The Public Eye

(Printed 10/11/19) 

Having been told many times over the years, “I guess you have all the answers,” I have finally accepted that it must be true.

It began in childhood, when, as I recall, an elementary school teacher looked at me and then said, “We now have the ability to send a rocket to the moon. The problem is we don’t know yet how to get it back. Any suggestions, young Mr. Dobson?”

“Yes, put it in reverse.”

“I guess you have all the answers, don’t you?” she said before writing a quick note that said, I later discovered, “must talk to parents.”

A similar incident occurred in high school in a class called Problems of Democracy (don’t get me going) when the new-to-school teacher asked me the cause of the global population boom.”

“Would that be singles bars, sir?”

“I’ve heard about you,” he said. “You have all the ...”

Now, in my later years, I have come to embrace this gift of having all the answers, which leads me to this week’s inquiry  from a reader: where does Spam come from?

Admittedly, I had to do some research on this because of the obvious secrecy with which Spam is produced.

It turns out, though, that the source of this  kitchen pantry staple is a small furry creature known as the spamster.

Little is known about the spamster, except that it is native to the Hawaiian Islands, which explains why they even put it on pizza there.

Each fall, thousands of free range spamsters are rounded up by spamboys, who then drive the herd up the old Chilsom Habitrail to be sold at auction.

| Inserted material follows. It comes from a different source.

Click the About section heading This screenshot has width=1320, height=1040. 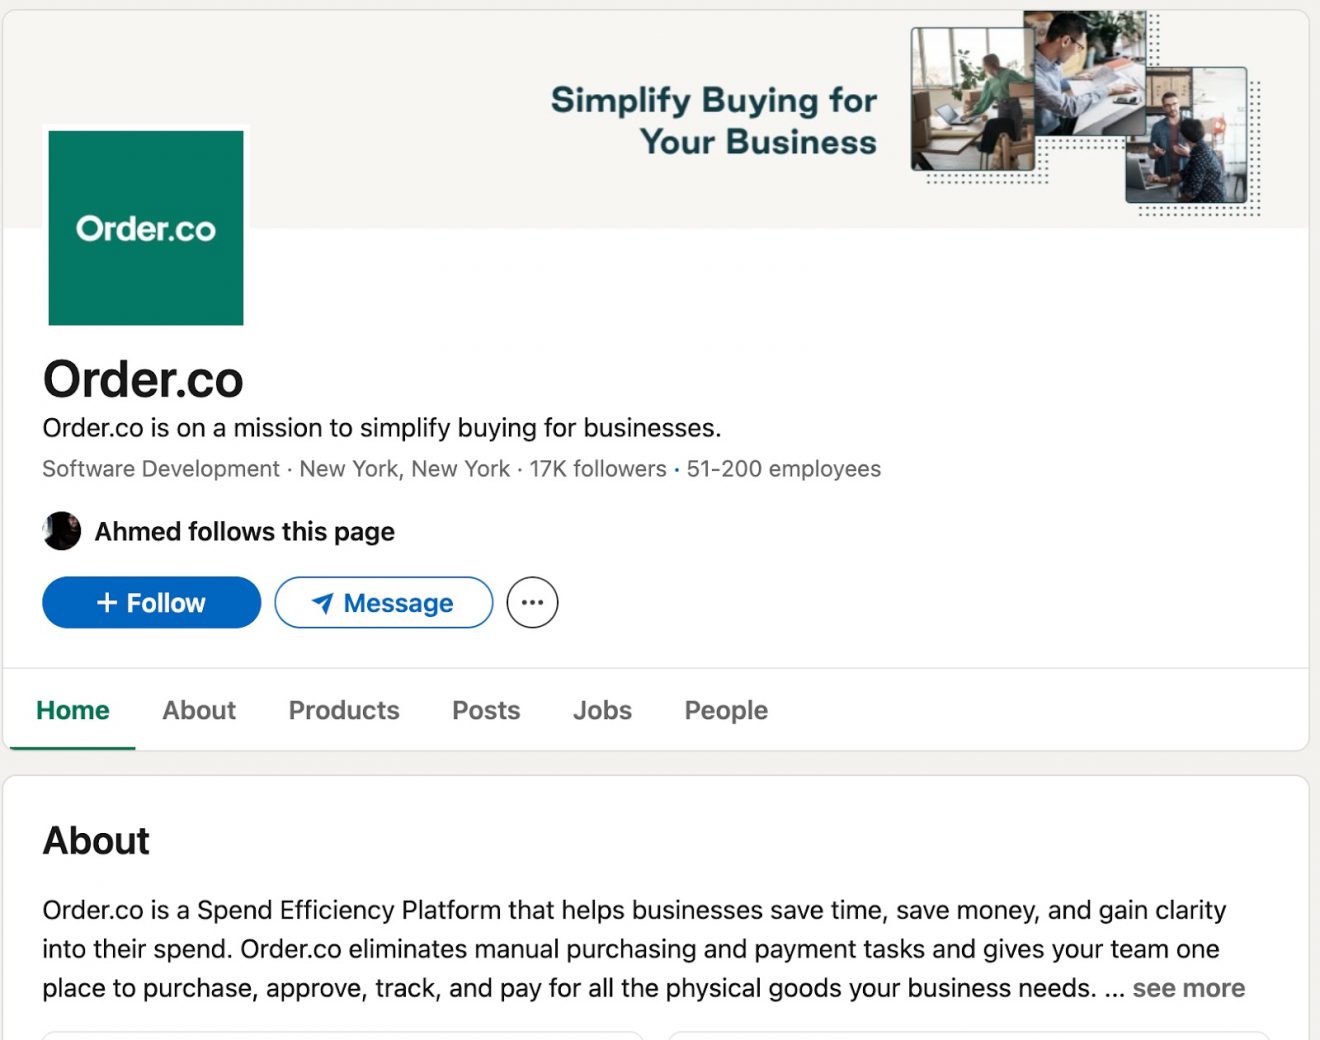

I swear this is true, according to various sources on social media, which, as we all know, are always to be believed.

Besides, as you can see below, I have one of the few known photographs of an actual spamster in the wild.

Incidentally, if you’re wondering why this news hasn’t come out before and that Spam isn’t a pork product as we’ve been led to believe, it’s the same reason you never see a picture of that popular menu item, monkfish. If you knew what it really looked like, you wouldn’t eat it.